Board balance and independence
Effective management and good stewardship of the Group are led by the Board. The Board is currently comprised of the Chairman, two Executive Directors and six Non-Executive Directors. The balance of Directors on the Board ensures that no individual or small group of Directors can dominate the decision making process and that the interests of the minority shareholders are protected.
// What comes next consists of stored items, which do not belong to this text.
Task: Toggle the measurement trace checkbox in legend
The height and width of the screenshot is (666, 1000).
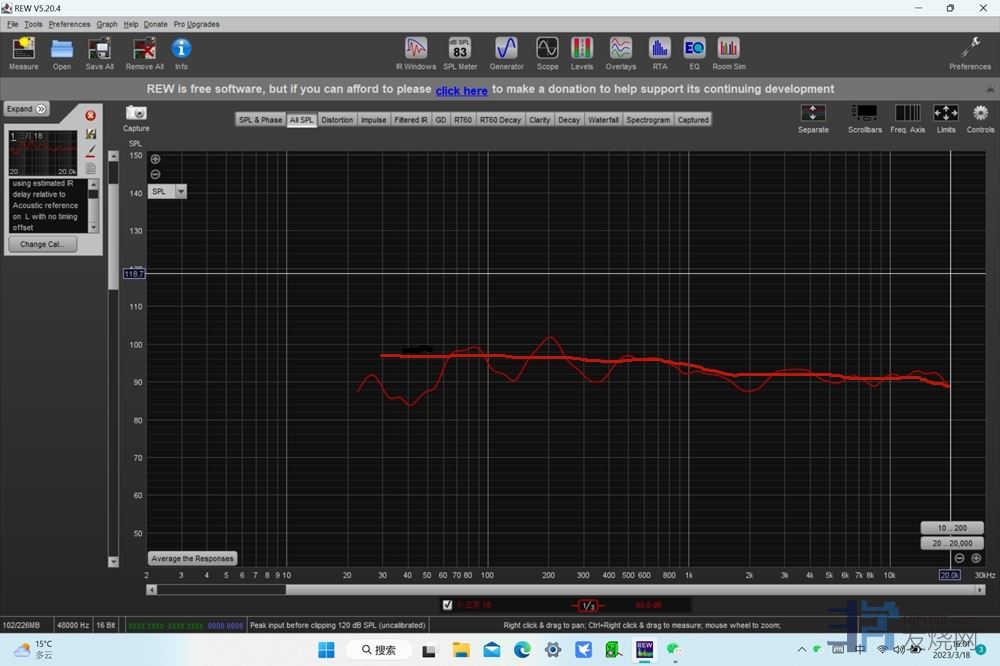Action: coord(447,605)
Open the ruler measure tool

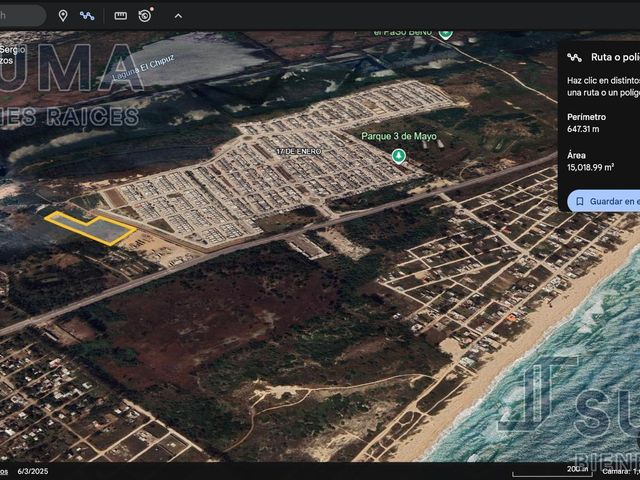point(120,16)
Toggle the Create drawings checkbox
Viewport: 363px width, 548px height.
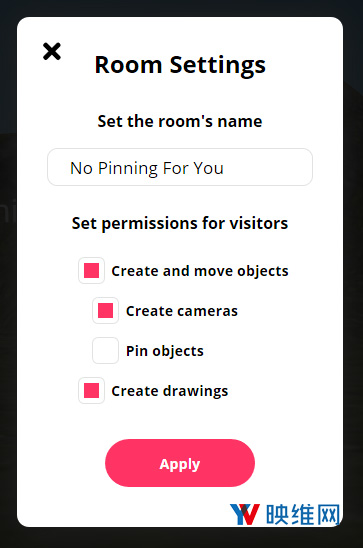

It is the Company’s policy that at least half the Board should be independent Non-Executive Directors. Other than the Group Employee Director, the Board considers each of its current Non-Executive Directors to be independent in character and judgement. In reaching its determination of independence, the Board has concluded that each provides objective challenge to management, is willing to stand up and defend his or her own beliefs and viewpoints in order to support the ultimate good of the Company and there are no business or other relationships likely to affect, or which could appear to affect, the judgement of Warwick Brady, Drummond Hall, Wolfhart Hauser, Brian Wallace, Imelda Walsh or Jim Winestock. The Board carries out a review of the independence of its Directors on an annual basis. The Group Employee Director is not considered by the Board to be independent as he is an employee of one of the Group’s subsidiaries. The Board considers, however, that it is extremely beneficial for its employees to be represented on the Board in this way as it enables employee-related issues to be raised directly at the Board and provides a two-way communication between the Board and employees.
The Board recognises the need to create the conditions that foster talent and encourage all employees to achieve their full career potential in the Group. As part of our overall approach to human resource management a framework has been developed which includes an Equality, Diversity and Inclusion Policy as we encourage employee diversity and aspire to be an inclusive organisation, representative of the communities that we serve.
The Board is an advocate of diversity in the Boardroom and a supporter of Lord Davies’ aim to raise the proportion of women on UK Boards, as reflected in the 2013 Women on Boards report and we are moving towards our aspiration of 25% of Board positions being filled by women as soon as practicable. The Board remains of the opinion that appointments to the Board should be made on merit relative to a number of different criteria including diversity of gender, background and personal attributes, alongside the appropriate skill set, experience and expertise. Future appointments to the Board must also complement the balance of skills that the Board already possesses.
The key principles underpinning the Committee’s approach to executive remuneration are:
Alignment with strategy and business objectives – remuneration for FirstGroup’s Executive Directors and senior managers incentivises the delivery of both.
Reward performance – remuneration provides a strong and demonstrable link between incentives and performance delivery in a consistent and responsible way, ensuring there is a clear line of sight between the performance of the Company and payments made to Executive Directors and senior managers. Alignment between the interests of shareholders and Executive Directors to build a sustainable performance culture is a key focus.
Performance biased framework – components of remuneration offer a performance-biased framework for remuneration which is consistent with the Group’s scale and unique circumstances, and which enables Executive Directors and senior managers to share in the long term success of the Group, without delivering over-generous benefits or encouraging short term measures or excessive risk taking.
Competitive remuneration – designed to facilitate the long term success of the Company and framed in the context of total remuneration packages offered by relevant comparator companies. The ability to recruit and retain high calibre executives with the appropriate skills to implement FirstGroup’s strategy and transformation plans is critical to its success.
Simplicity and transparency – the Committee seeks to deliver both for our shareholders and participants, with performance targets clearly aligned with the Company’s short and long term goals.